If you want to exclude all the search engine spiders from your entire domain, you would write just the following into the robots.txt file:
User-agent: *
Disallow: / <-QUOTE}
I make a single robots.txt file which have the lines:
User-agent: *
Disallow: /
However, it's placed on a free host server. The address will be the following:
http://myusername.myfreehostserver.com/robots.txt
There's no way to prevent my website from being indexed from these search engines? And what about some IP Deny Manager, available sometimes on the Cpanel of your host service?
If this option is not available from the beginning, and we have one board on our website, how did you know what IPs can be placed on your admin panel (banned IPs) to prevent the same robots from Google, and others?
The FAQ also explained:
{QUOTE-> What if I can't make a /robots.txt file?
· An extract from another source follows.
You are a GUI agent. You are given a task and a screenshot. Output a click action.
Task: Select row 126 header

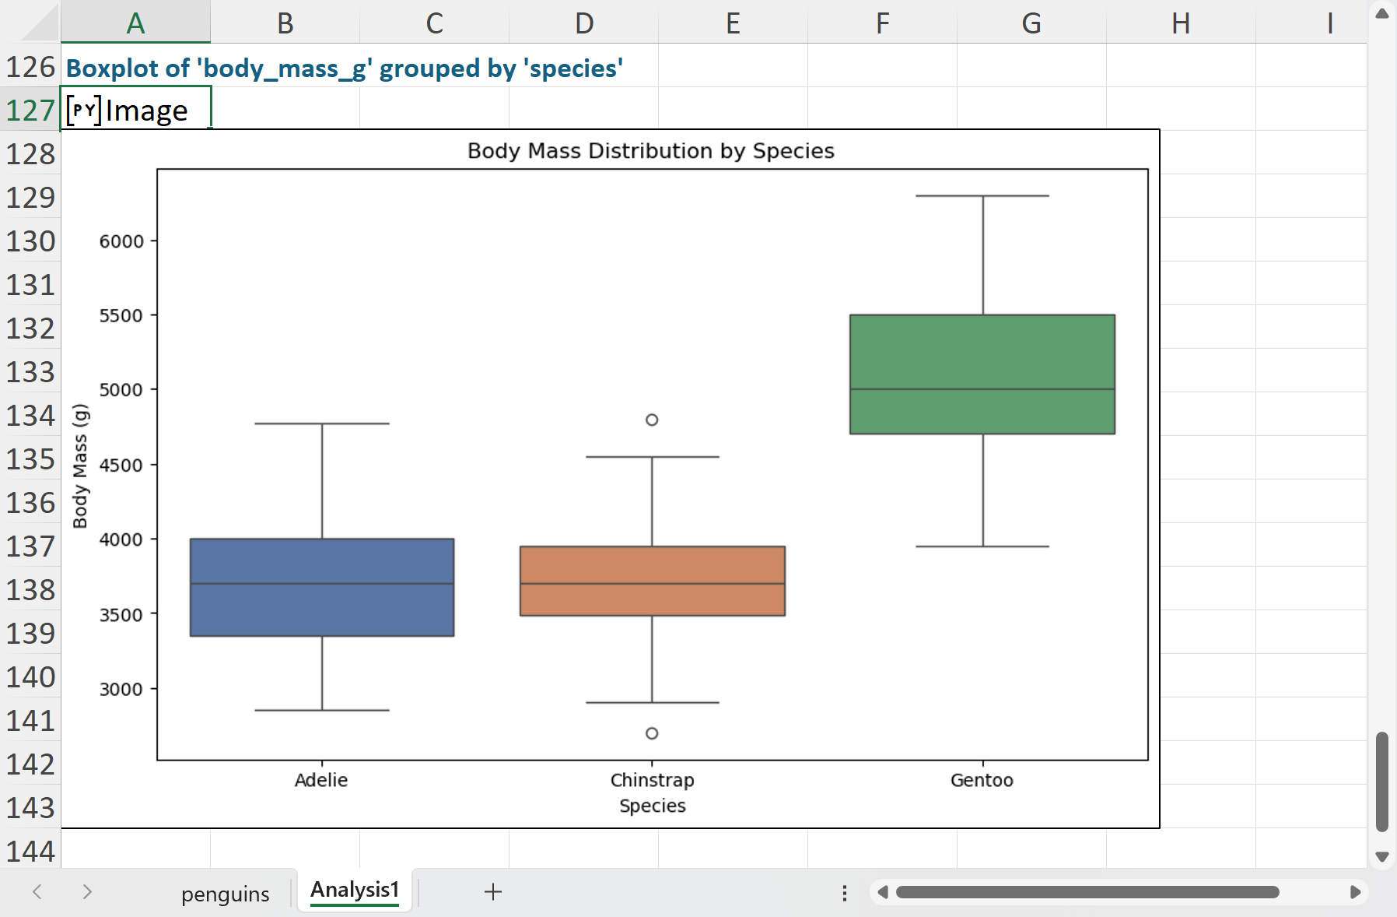30,67
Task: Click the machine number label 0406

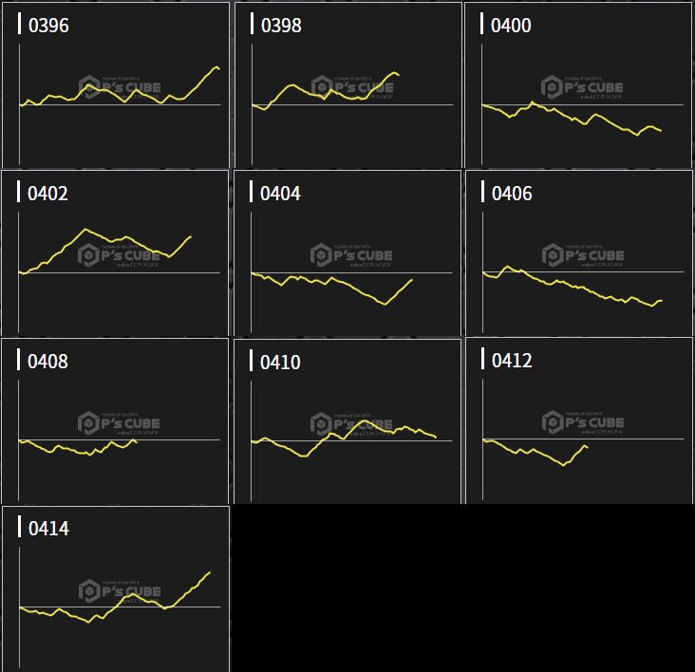Action: pyautogui.click(x=512, y=194)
Sometimes you cannot make a /robots.txt file, because you don't administer the entire server. All is not lost: there is a new standard for using HTML META tags to keep robots out of your documents.
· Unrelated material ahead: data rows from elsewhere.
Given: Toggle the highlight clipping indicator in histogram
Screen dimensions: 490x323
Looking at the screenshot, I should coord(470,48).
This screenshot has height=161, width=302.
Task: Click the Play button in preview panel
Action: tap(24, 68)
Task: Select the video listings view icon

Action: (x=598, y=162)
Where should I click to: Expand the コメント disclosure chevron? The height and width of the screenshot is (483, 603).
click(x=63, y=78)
The basic idea is that if you include a tag like:
<META NAME="ROBOTS" CONTENT="NOINDEX">
in your HTML document, that document won't be indexed.
If you do:
<META NAME="ROBOTS" CONTENT="NOFOLLOW">
the links in that document will not be parsed by the robot. <-QUOTE}
My english is not so good, so I take that "parsed" means "verified".
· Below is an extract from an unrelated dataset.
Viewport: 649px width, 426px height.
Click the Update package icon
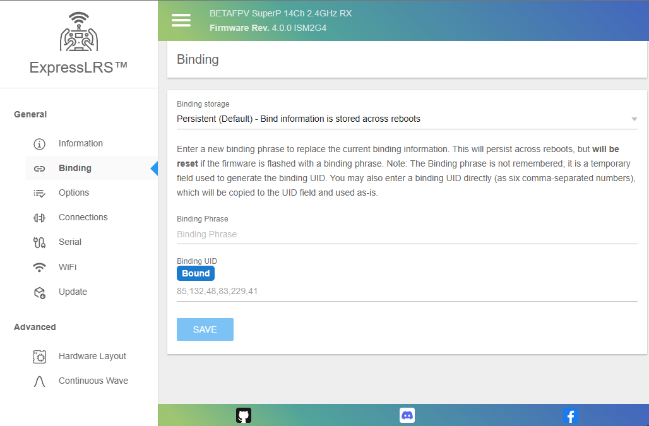[39, 292]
Do I have to place that line on every single file created on my website? Like I said I have a board like vbulettin, what lines should be included on my files (most of them are not written on HTML, they are always PHP).
My last question should be: is there a way to place some Javascript code on all of our pages, to prevent our host service from using Google Analytics code?
I just sign up for a host and they are using this service on every single one of my pages. There's no option to remove this service manually here, which is not related to the statistics function also available on my Cpanel.
Any help will be appreciated. :)
I am asking if there's a way to prevent search engines like Google, Yahoo and others from indexing our site and placing any robots from indexing and recording all our documents.
I just found out these links:
http://pageresource.com/zine/robotstxt.htm
There's also this extensive FAQ:
http://www.robotstxt.org
The first one explains a little how to do that job:
{QUOTE-> This is a useful file that keeps search engines from indexing pages you do not want spidered. Why would you not want a page indexed by a search engine? Perhaps you want to display a page that shows an example of spamming the search engines. This type of page might include an example of repeated keywords, hidden tags with keywords, and other things that could get a page or an entire site banned from a search engine.
The robots.txt file is a good way to prevent this page from getting indexed. However, not every site can use it. The only robots.txt file that the spiders will read is the one at the top html directory of your server. This means you can only use it if you run your own domain. The spiders will look for the file in a location similar to these below:
http://www.pageresource.com/robots.txt
http://www.javascriptcity.com/robots.txt
http://www.mysite.com/robots.txt
Any other location of the robots.txt file will not be read by a search engine spider, so the file locations below will not be worthwhile:
http://www.pageresource.com/html/robots.txt
http://members.someplace.com/you/robots.txt
http://someisp.net/~you/robots.txt
Now, if you have your own domain- you can see where to place the file. So let's take a look at exactly what needs to go into the robots.txt file to make the spider see what you want done.
If you want to exclude all the search engine spiders from your entire domain, you would write just the following into the robots.txt file:
User-agent: *
Disallow: / <-QUOTE}
I make a single robots.txt file which have the lines:
User-agent: *
Disallow: /
However, it's placed on a free host server. The address will be the following:
http://myusername.myfreehostserver.com/robots.txt
There's no way to prevent my website from being indexed from these search engines? And what about some IP Deny Manager, available sometimes on the Cpanel of your host service?
If this option is not available from the beginning, and we have one board on our website, how did you know what IPs can be placed on your admin panel (banned IPs) to prevent the same robots from Google, and others?
The FAQ also explained:
{QUOTE-> What if I can't make a /robots.txt file?
Sometimes you cannot make a /robots.txt file, because you don't administer the entire server. All is not lost: there is a new standard for using HTML META tags to keep robots out of your documents.
The basic idea is that if you include a tag like:
<META NAME="ROBOTS" CONTENT="NOINDEX">
in your HTML document, that document won't be indexed.
If you do:
<META NAME="ROBOTS" CONTENT="NOFOLLOW">
the links in that document will not be parsed by the robot. <-QUOTE}
My english is not so good, so I take that "parsed" means "verified".
Do I have to place that line on every single file created on my website? Like I said I have a board like vbulettin, what lines should be included on my files (most of them are not written on HTML, they are always PHP).
My last question should be: is there a way to place some Javascript code on all of our pages, to prevent our host service from using Google Analytics code?
I just sign up for a host and they are using this service on every single one of my pages. There's no option to remove this service manually here, which is not related to the statistics function also available on my Cpanel.
Any help will be appreciated. :)